* _Work required_:
Go over the entries and report the lines where the word "icon" occurs.

* _Exercise inputs_:
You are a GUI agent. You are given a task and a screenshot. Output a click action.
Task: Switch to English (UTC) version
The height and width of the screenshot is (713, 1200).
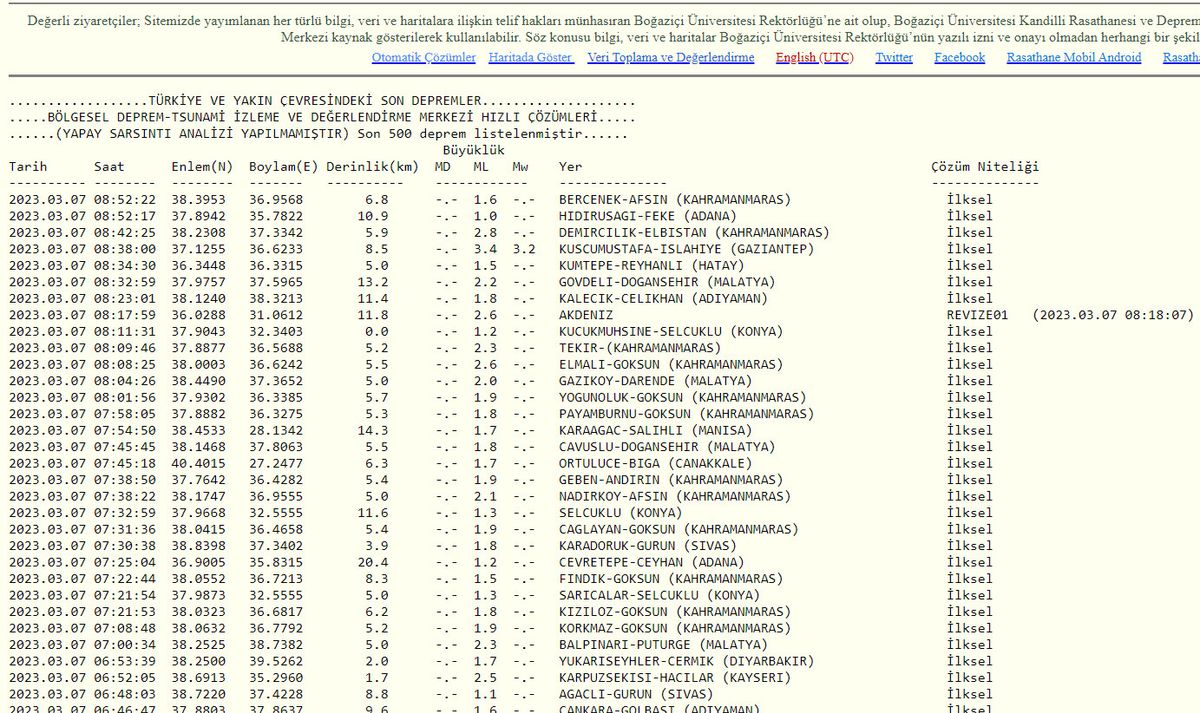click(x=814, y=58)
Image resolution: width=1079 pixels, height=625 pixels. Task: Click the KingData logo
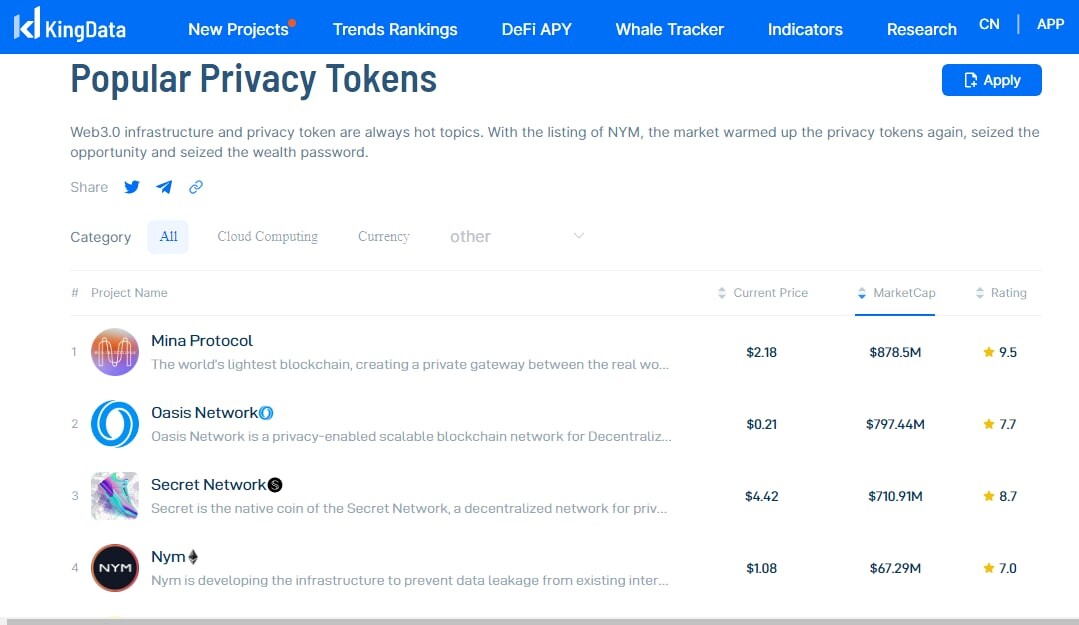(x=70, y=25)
--
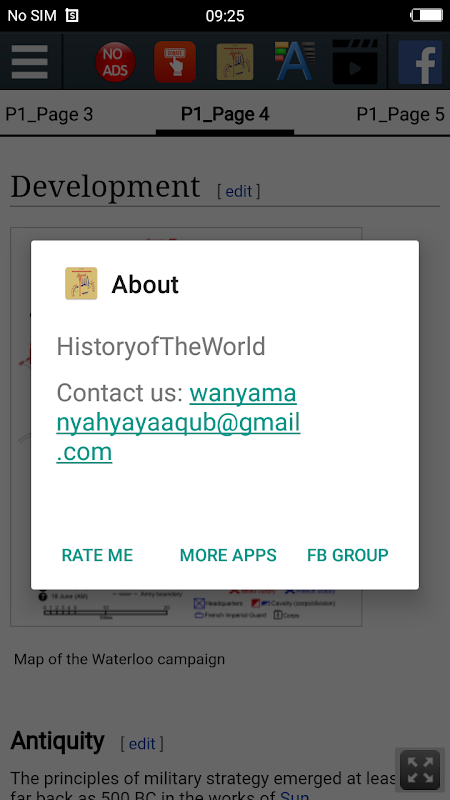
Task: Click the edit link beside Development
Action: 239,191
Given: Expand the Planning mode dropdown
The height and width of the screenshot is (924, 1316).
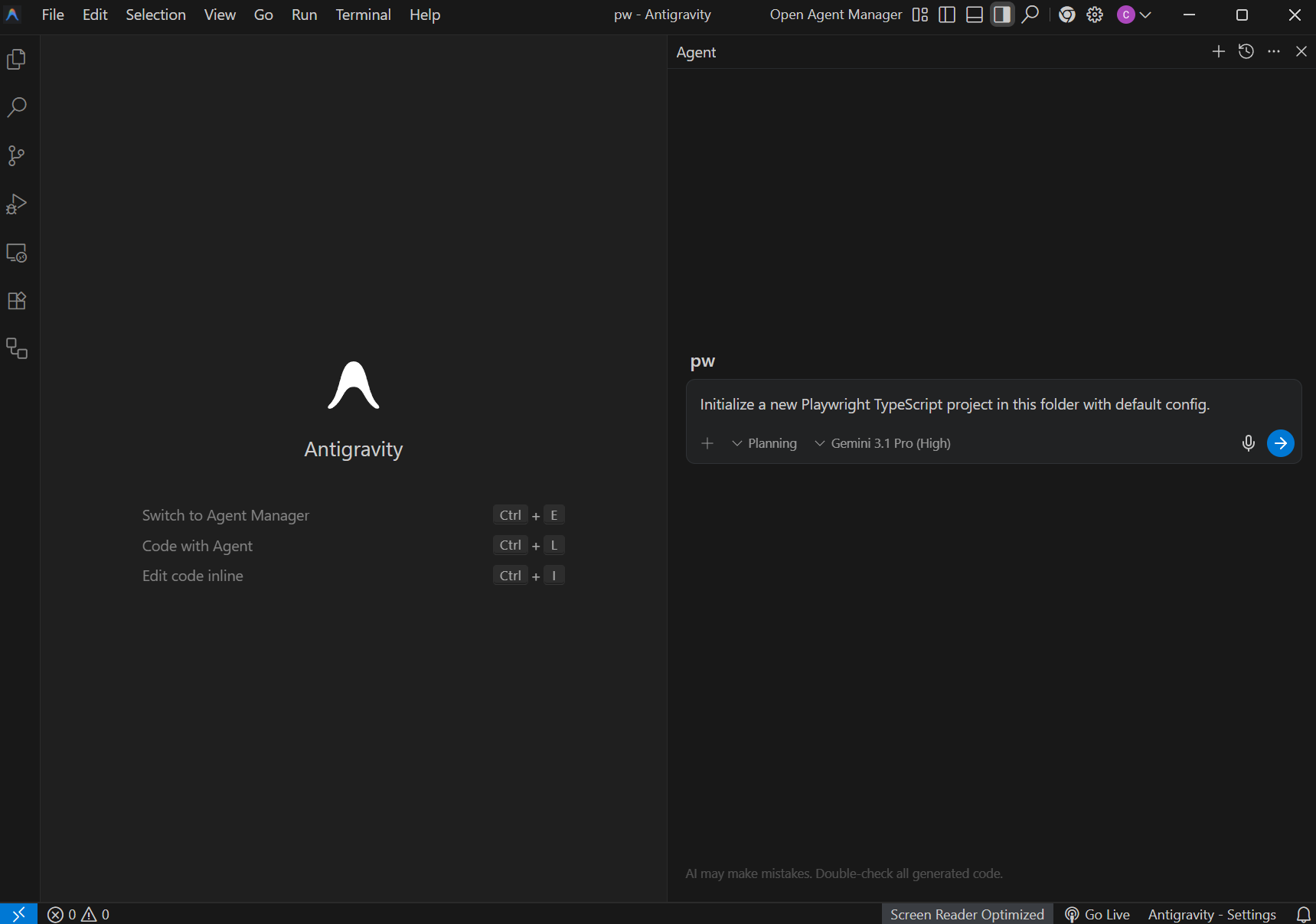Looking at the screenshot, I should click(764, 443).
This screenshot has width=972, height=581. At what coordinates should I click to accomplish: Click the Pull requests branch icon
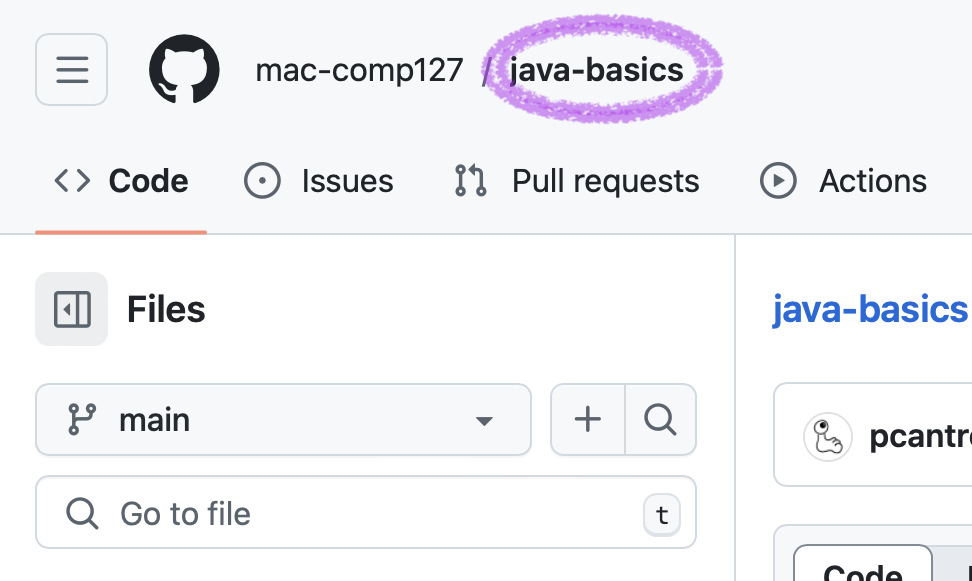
...
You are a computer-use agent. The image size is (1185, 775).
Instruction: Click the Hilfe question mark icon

* _Output_:
This screenshot has width=972, height=581. At what coordinates should I click to accomplish: Click the Pull requests branch icon
Instruction: Click the Hilfe question mark icon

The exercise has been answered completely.